Dasht-e Naz Airport (فرودگاه دشت ناز) (Note: Romanized as Ferūdegāh-e Dasht-e Nāz; also known as Sari Dasht-e Naz Airport (فرودگاه دشت ناز ساری), romanized as Ferūdegāh-e Dasht-e Nāz-e Sari) is an airport serving the city of Sari in Mazandaran Province, Iran. It is located in Miandorud-e Bozorg Rural District of the Central District in Miandorud County, Mazandaran. It was established in 1947.

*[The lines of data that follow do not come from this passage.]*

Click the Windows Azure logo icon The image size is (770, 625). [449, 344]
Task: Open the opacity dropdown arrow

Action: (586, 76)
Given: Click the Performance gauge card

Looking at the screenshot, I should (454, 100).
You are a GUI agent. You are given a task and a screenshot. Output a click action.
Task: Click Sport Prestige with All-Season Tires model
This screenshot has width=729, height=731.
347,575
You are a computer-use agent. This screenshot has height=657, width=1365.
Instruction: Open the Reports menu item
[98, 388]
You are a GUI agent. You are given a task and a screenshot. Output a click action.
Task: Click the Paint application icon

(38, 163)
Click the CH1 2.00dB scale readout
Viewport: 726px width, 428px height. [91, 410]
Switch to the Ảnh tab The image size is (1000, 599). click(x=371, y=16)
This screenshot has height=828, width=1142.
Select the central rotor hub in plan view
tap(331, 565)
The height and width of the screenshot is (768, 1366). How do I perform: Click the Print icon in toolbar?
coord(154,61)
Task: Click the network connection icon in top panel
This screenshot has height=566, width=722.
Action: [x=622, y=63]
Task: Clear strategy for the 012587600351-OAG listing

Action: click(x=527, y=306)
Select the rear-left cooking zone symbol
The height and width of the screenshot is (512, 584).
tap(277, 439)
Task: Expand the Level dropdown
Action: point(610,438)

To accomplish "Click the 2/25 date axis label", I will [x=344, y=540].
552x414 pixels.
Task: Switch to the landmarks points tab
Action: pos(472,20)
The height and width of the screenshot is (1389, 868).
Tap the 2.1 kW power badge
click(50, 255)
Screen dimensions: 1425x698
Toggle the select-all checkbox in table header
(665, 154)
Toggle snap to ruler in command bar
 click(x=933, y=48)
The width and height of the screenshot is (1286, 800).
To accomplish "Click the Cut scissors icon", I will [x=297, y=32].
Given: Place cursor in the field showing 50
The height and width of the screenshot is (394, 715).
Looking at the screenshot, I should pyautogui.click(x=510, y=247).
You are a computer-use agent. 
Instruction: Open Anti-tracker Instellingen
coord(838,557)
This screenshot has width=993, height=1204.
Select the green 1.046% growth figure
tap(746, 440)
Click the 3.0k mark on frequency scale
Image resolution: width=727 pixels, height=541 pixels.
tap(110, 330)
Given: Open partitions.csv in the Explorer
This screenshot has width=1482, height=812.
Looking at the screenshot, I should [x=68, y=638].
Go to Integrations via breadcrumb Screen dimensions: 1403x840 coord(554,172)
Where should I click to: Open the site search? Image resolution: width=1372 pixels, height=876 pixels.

== Airlines and destinations ==

| Airlines | Destinations |
|---|---|
| ATA Airlines | Mashhad |
| Caspian Airlines | Mashhad, Tehran–Mehrabad |
| Iran Air | Tehran–Mehrabad Seasonal: Jeddah, Medina |
| Iran Aseman Airlines | Ahvaz, Isfahan, Mashhad, Shiraz, Tehran–Mehrabad |
| Kish Air | Kish, Mashhad |
| Qeshm Air | Asaluyeh |
| Saha Airlines | Asaluyeh |
| Taban Air | Mashhad |
| Varesh Airlines | Asaluyeh, Bandar Abbas, Chabahar/Konarak, Dubai–Al Maktoum, Isfahan, Kish, Mashhad, Qeshm, Shiraz, Tehran–Mehrabad |

==Demographics==
===Population===
At the time of the 2006 National Census, the village of Ferudegah-e Dasht-e Naz's population was 59 in 16 households, when it was in the former Miandorud District of Sari County. The following census in 2011 counted 65 people in 17 households, by which time the district had been separated from the county in the establishment of Miandorud County. The rural district was transferred to the new Central District. The 2016 census measured the population of the village as zero.